The PCL connects the femur (thigh bone) to the back of the tibia in the knee joint. It originates as a wide, fan-shaped insertion; narrows into a strong ligament the size of your index finger; then inserts itself on the down-sloping part of the underside of the tibia. Each of these characteristics makes it hard to rebuild.

Let’s focus first on the insertion on the femur. Any replacement ligament must have the same fan shape as the PCL — and none really do. In the past, when surgeons inserted round ligaments into the femur, the circular shape failed to control the femoral rotation properly. Today, the solution is to use two grafts simultaneously to more closely match the expanse of the normal PCL.

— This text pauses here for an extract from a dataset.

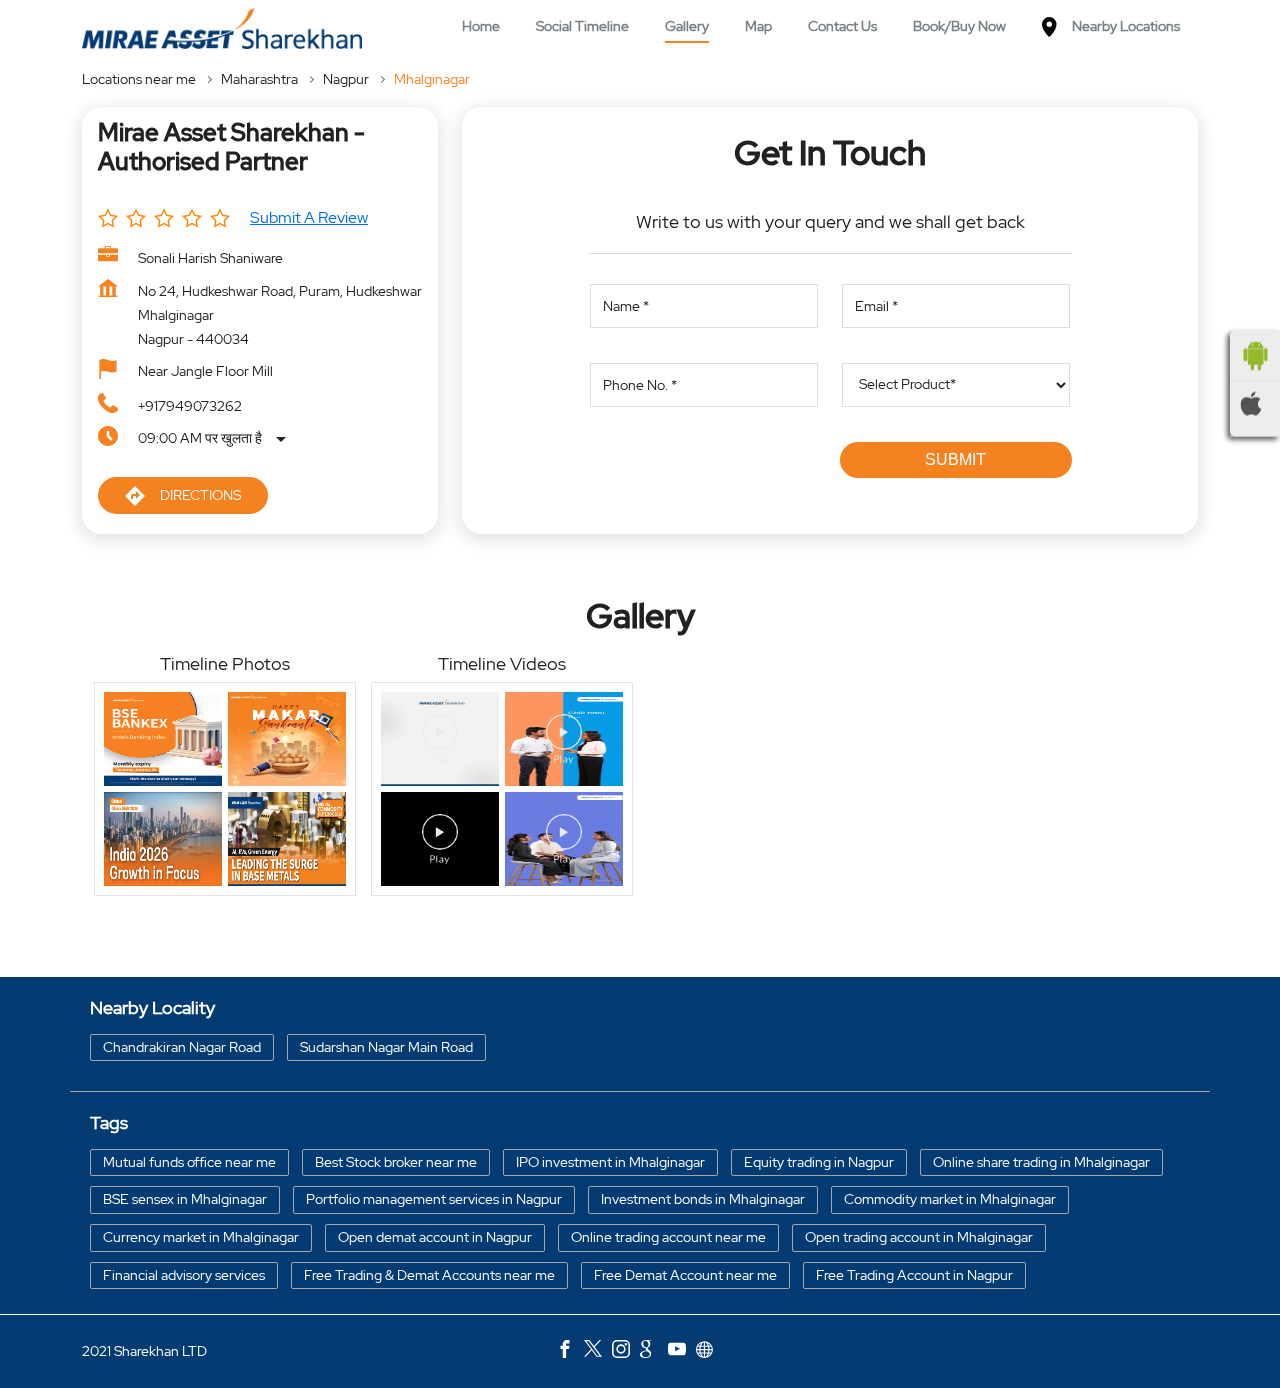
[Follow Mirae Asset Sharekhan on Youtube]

The insertion of the PCL on the back of the tibia presented problems for orthopedic surgeons as well. First of all, the major nerves and arteries that feed the leg are only one centimeter (about half an inch) away, hidden just behind the capsule of the joint. When a surgeon drills a hole for the replacement ligament into the front of the tibia, exiting out the back, there is only a small margin of error before bad things begin to happen. The ideal exiting point for the drill hole is well below the back surface of the tibia, so looking at it from the front with the arthroscope made it even more challenging for the surgeon.

The techniques and tools have evolved to protect those structures and to see the insertion site more clearly. Better guides, X-ray control, and preoperative 3D imaging of the anatomy have all made this possible.

The materials used to replace the PCL have improved as well. In the U.S., high-quality allograft — donor tissue from young donors who most often die in motorcycle accidents — provides the best options for rebuilding the PCL. In Europe, pig tissue called Z-Lig is now available. It’s younger, stronger and safer than other choices. To date, no artificial materials have worked. Dacron, polyesters, carbon fibers and Gore-Tex have been tried, but all eventually break.

Left unrepaired, the PCL-deficient knee rotates abnormally and sags backwards. This mal-alignment leads to rapid wear of the inside surfaces of the knee joint and a lifetime of arthritis. When repaired properly, though, patients can return to full sports. The key is in the technique, the materials and the rehabilitation.

So the days of leaving the PCL ruptured after injury, dooming the victim to a lifetime of instability and arthritis, are over — as long as the right diagnosis, the optimal choice of tissues, perfect anatomic placement of the grafts and great rehab are utilized.

Dr. Kevin R. Stone is an orthopedic surgeon at The Stone Clinic and chairman of the Stone Research Foundation in San Francisco.